Le radar à pénétration de sol (GPR) est un outil géophysique populaire pour l’exploration près de la surface grâce à son potentiel d’imagerie à haute résolution dans les milieux géologiques électriquement résistifs. La reconstruction des traces manquantes constitue un défi courant dans le traitement des données de GPR de réflexion, l’objectif final étant d’obtenir un ensemble de données à haute résolution régulièrement échantillonné qui puisse être correctement migré, visualisé et interprété. Dans la pratique, les besoins sont généralement au nombre de trois :

  1. le comblement des lacunes ;
  2. la régularisation de l’espacement des traces ;
  3. la densification des traces.

Ce dernier besoin est plus évident dans la collecte de données 3D GPR, où un compromis est souvent fait, favorisant la couverture des données au détriment de la qualité des données.

Dans cette thèse de doctorat, trois nouvelles techniques de reconstruction GPR basées sur les statistiques de points multiples (MPS) et l’apprentissage profond (DL) sont proposées. Plus précisément, dans le premier projet, je présente une stratégie de reconstruction de profils 2D GPR basée sur un algorithme MPS récemment développé, appelé Quick Sampling (QS). Dans le deuxième projet, je m’appuie sur l’approche basée sur QS développée dans le premier projet pour mettre au point une méthode de densification des données de GPR en domaine 3D. Dans le dernier projet, j’ai abordé le problème de la densification des données 3D GPR d’un point de vue différent en utilisant les réseaux antagonistes génératifs. 
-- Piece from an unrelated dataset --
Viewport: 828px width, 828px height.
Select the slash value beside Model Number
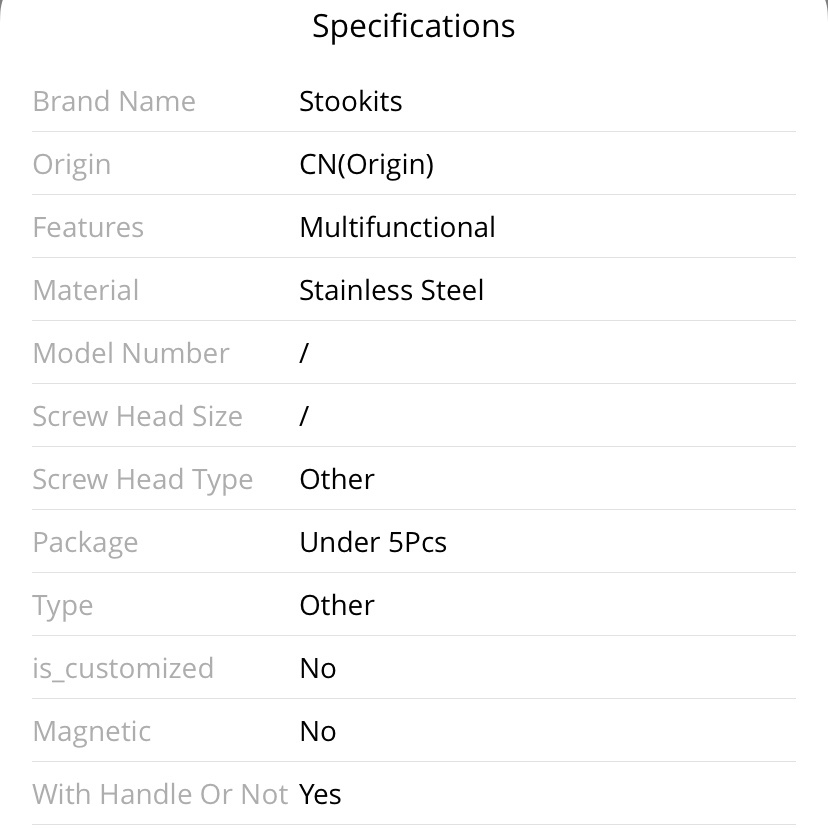[x=304, y=353]
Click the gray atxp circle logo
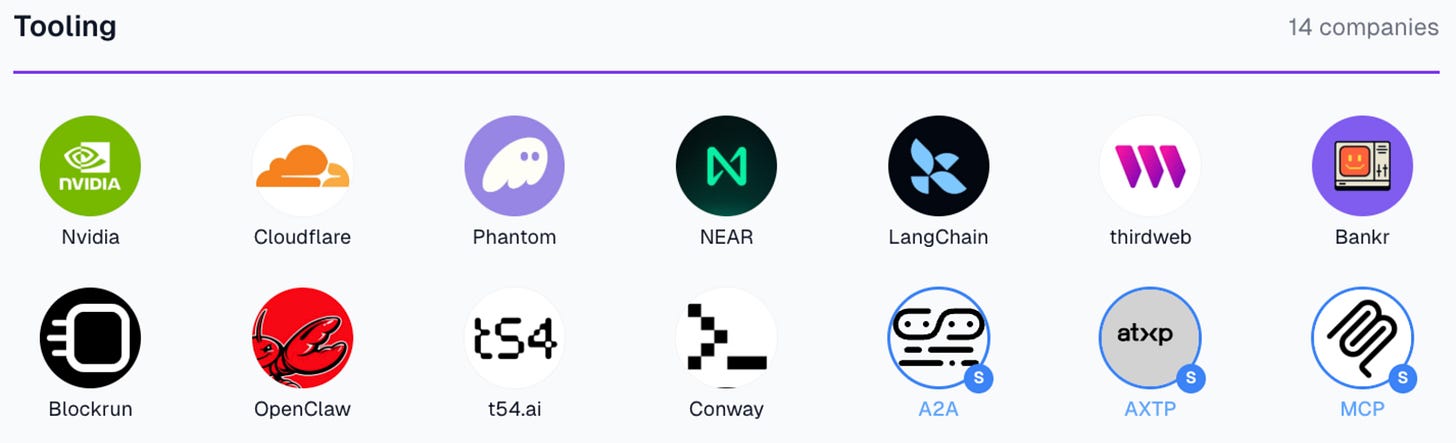The height and width of the screenshot is (443, 1456). [x=1150, y=338]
Ces trois techniques s’appuient sur des données d’entraînement pour obtenir des informations détaillées sur le caractère des structures de réflexion attendues dans le sous-sol, qui sont exploitées pour obtenir des résultats très réalistes, même en présence de repliement spatial. L’application réussie de ces techniques est observée dans les données GPR de terrain et synthétiques. Dans l’ensemble, je conclus que l’utilisation des approches MPS et DL de pointe est très prometteuse pour la reconstruction des traces de GPR manquantes.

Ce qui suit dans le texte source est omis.